Although (1-3)IGF-1 can activate signaling through IGF-1R in healthy mice, it is unclear what brain regions and cell types (1-3)IGF-1 acts upon in TTX-treated rats in order to alleviate spasms and hypsarrhythmia. Since the lesioned area displayed upregulation of IGF-1 in reactive astrocytes, the (1-3)IGF-1 may be acting on the rest of the cortex (which has downregulated IGF-1 expression), but it could also act on the hypothalamus and pituitary to inhibit GHRH and GH, similar to ACTH’s inhibiting the release of CRH, one of the postulated mechanisms of action for ACTH. ⁷ Furthermore, if the therapeutic action of (1-3)IGF-1 results from its effect upon cortical neurons, it would be interesting to determine whether there is a differential effect on excitatory and inhibitory neurons.

Another limitation of this study is that a single rodent model of acquired spasms was used. In genetic causes of IS, would similar mechanisms (and therapies) be relevant? A decrease in IGF-1 signaling results in a decrease in PI3K-AKT-mTOR signaling, and this is opposite of the several diseases (e.g., tuberous sclerosis complex) in which hyperactivity of the mTOR pathway is a cause of spasms. In addition, another rat model of acquired IS, which uses multiple hits with intracerebral infusion of doxorubicin and lipopolysaccharide and subsequent intraperitoneal injection of a serotonin depleter, was found to have increased perilesional phosphorylated S6, consistent with activated mTOR signaling, and treatment with rapamycin stopped spasms and improved learning. ⁸ In the multiple hit rat model, upstream IGF-1 signaling was not measured, and in the TTX model, decreased IGF-1 signaling may be exerting its effect through an mTOR-independent mechanism.
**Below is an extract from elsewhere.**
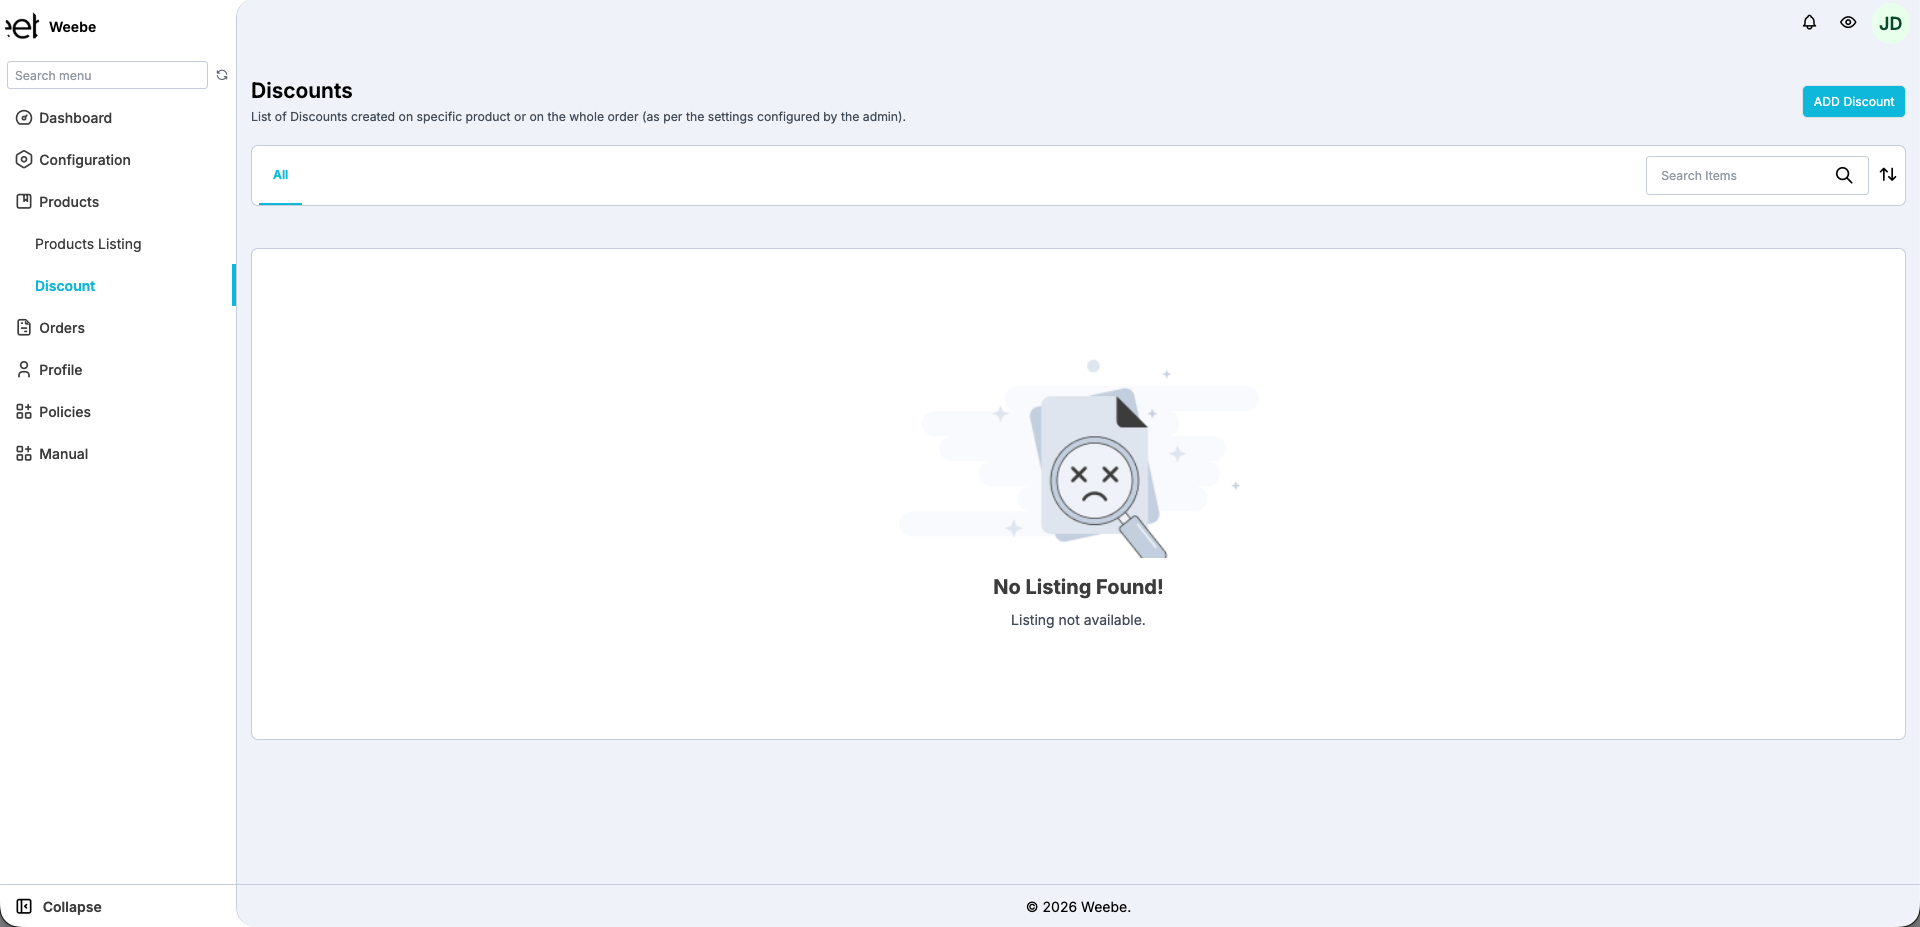Open the Policies section
This screenshot has height=927, width=1920.
click(64, 412)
While findings from these 2 models may not be directly contradictory, it is unlikely that all causes of IS share a common final mechanistic pathway, and further studies will be necessary to determine whether decreased IGF-1 signaling is common to acquired causes of IS.

Ballester-Rosado and colleagues have uncovered a new potential pathophysiological mechanism and treatment for IS. After promising preclinical studies, recombinant human IGF-1 (rhIGF-1) was used in clinical trials for Rett and Phelan-McDermid Syndromes with demonstration of safety and tolerability, but rhIGF-1 did not demonstrate significant improvement with primary end points. ^9,10 Important outstanding questions for the path toward clinical translation for (1-3)IGF-1 in IS include what timing of treatment is needed for efficacy, whether long-term neurodevelopmental sequelae of IS would improve with treatment, and whether (1-3)IGF-1 used in combination with ACTH/prednisolone and/or vigabatrin would provide additional (or even synergistic) benefit.